Page ->
◆ ◆ ◆
PHOTO: by Kakidai, under CC BY-SA 3.0 https://creativecommons.org/licenses/by-sa/3.0, via Wikimedia Commons
On 28 November 2025, the Tokyo High Court ruled that Japan’s lack of marriage equality was constitutional, contrary to all of the five earlier High Court decisions, including one out of the same Tokyo High Court (albeit in a different case before a different set of judges). The decision overturned the Tokyo Regional Court’s decision in the case, which had found the law was in an “unconstitutional state”. It is the final High Court decision in the country before the anticipated fight at the nation’s Supreme Court. [1] (Our earlier coverage of the high court cases can be found here: Sapporo, Tokyo, Fukuoka, Nagoya, Osaka)
The decision was received with a sense of shock and drew immediate condemnation from the plaintiffs and their lawyers, expressed during their post decision press conference [2]. The decision was decried as discriminatory by both the lawyers and plaintiffs. One of the plaintiffs, Yamagata Masaya, said it was “probably the worst incident of having my human dignity and pride as a gay person damaged in a court of law” and called on people to use their anger at the decision to continue to fight for change. The other plaintiffs likewise expressed their disappointment, anger, and sadness at the decision, some referring to themselves as being invisible in the eyes of the law.
◆ ◆ ◆
(Pointing rows for screenshots and pages)
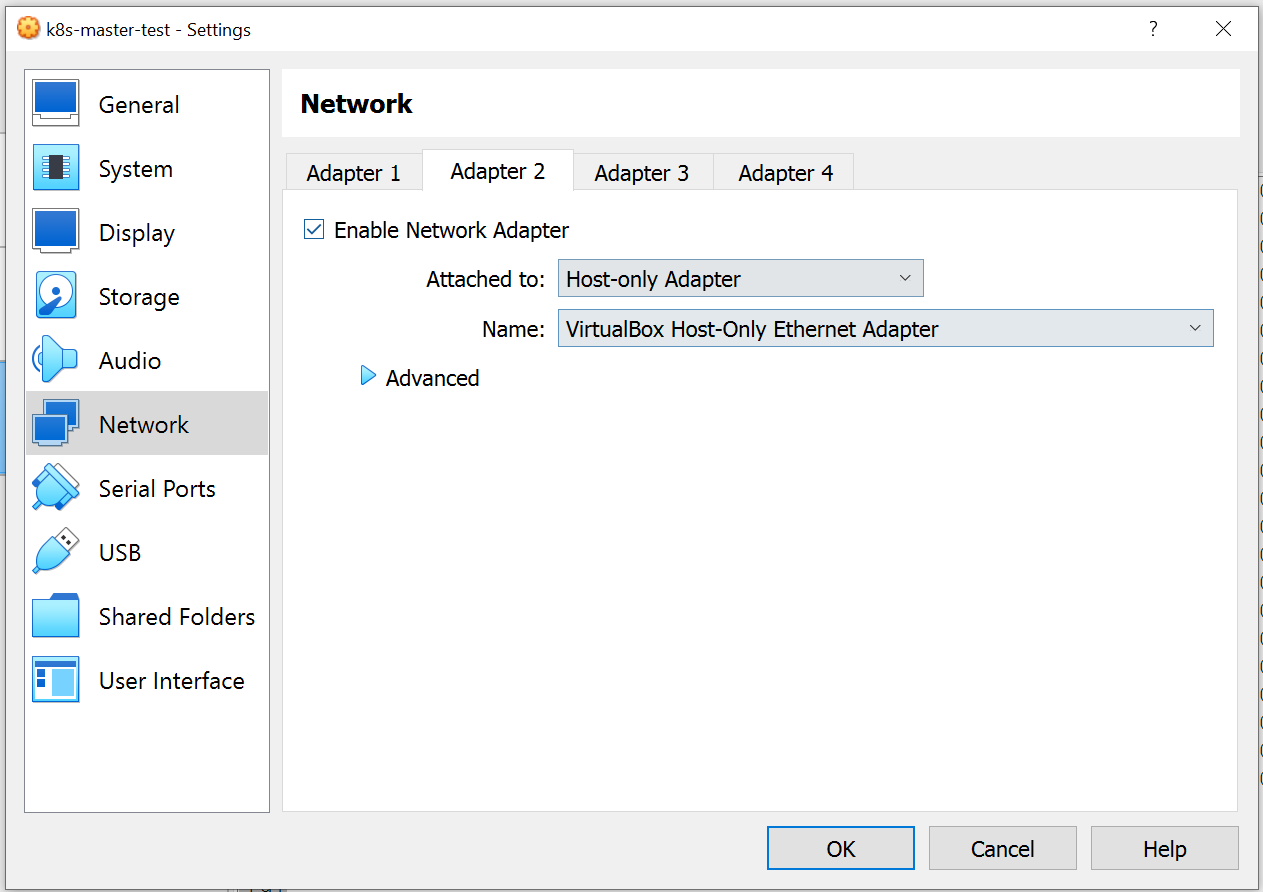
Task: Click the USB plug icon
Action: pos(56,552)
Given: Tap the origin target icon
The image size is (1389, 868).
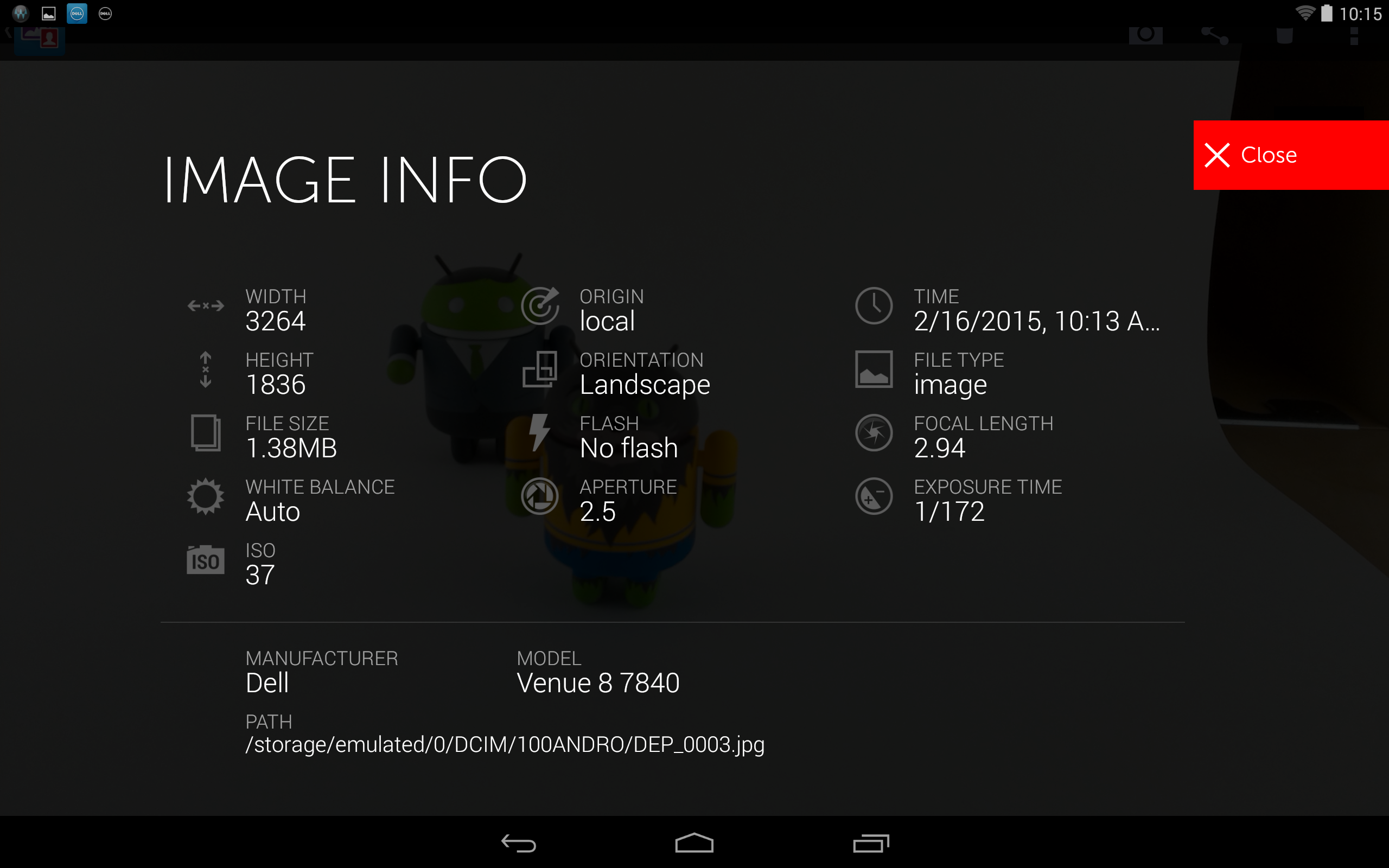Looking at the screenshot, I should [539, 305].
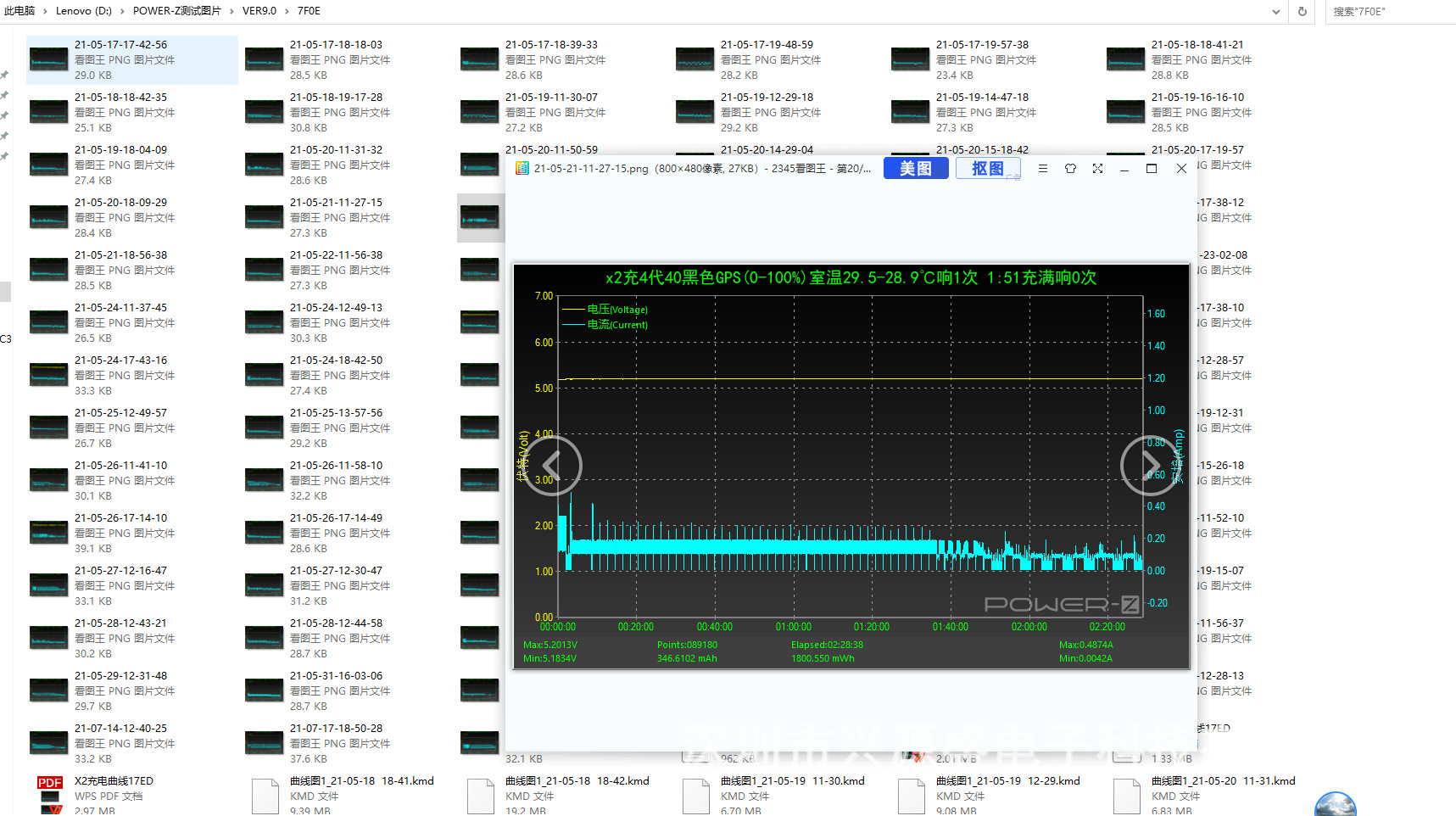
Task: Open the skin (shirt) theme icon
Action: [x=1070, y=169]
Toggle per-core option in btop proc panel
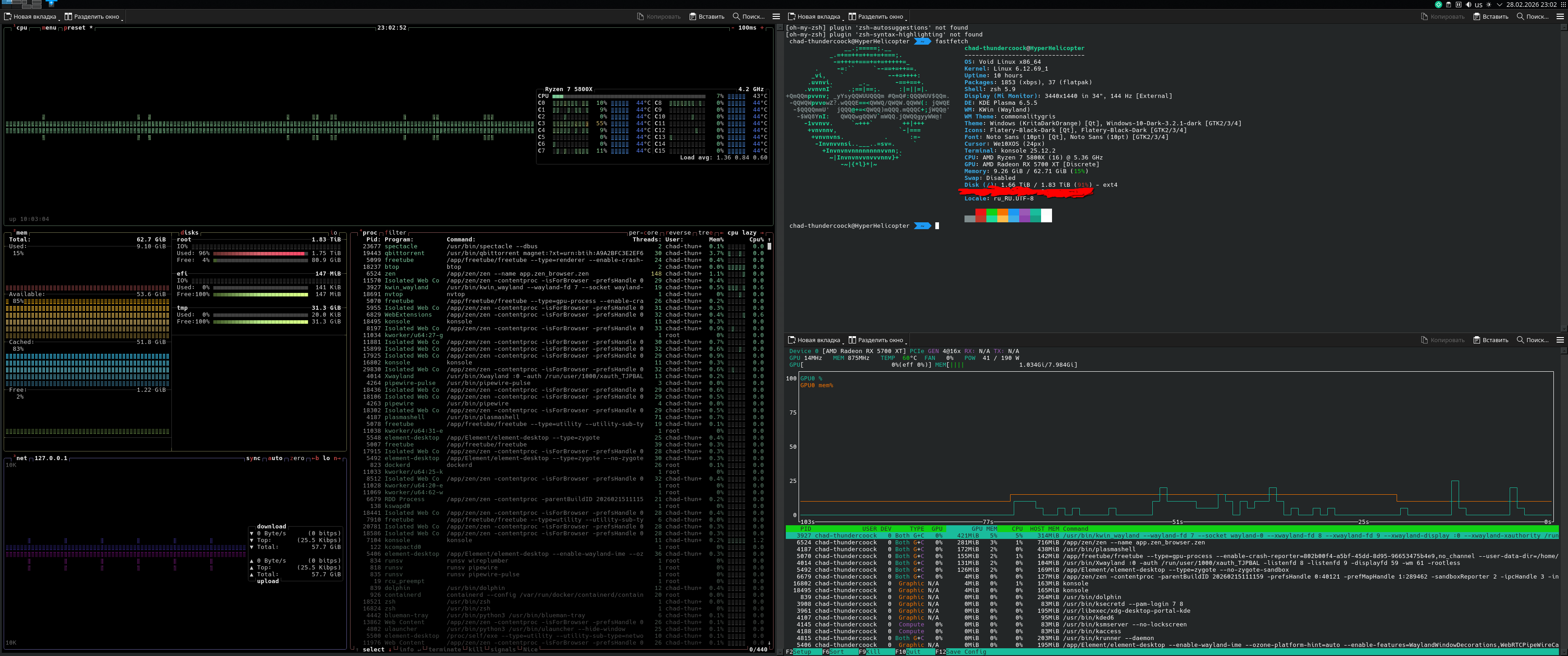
◆ ◆ ◆
Directive ->
According to the article on the Tokyo High Court ruling, what had the Tokyo Regional Court found regarding the law in this case?

Solved exercise ->
It found the law was in an "unconstitutional state".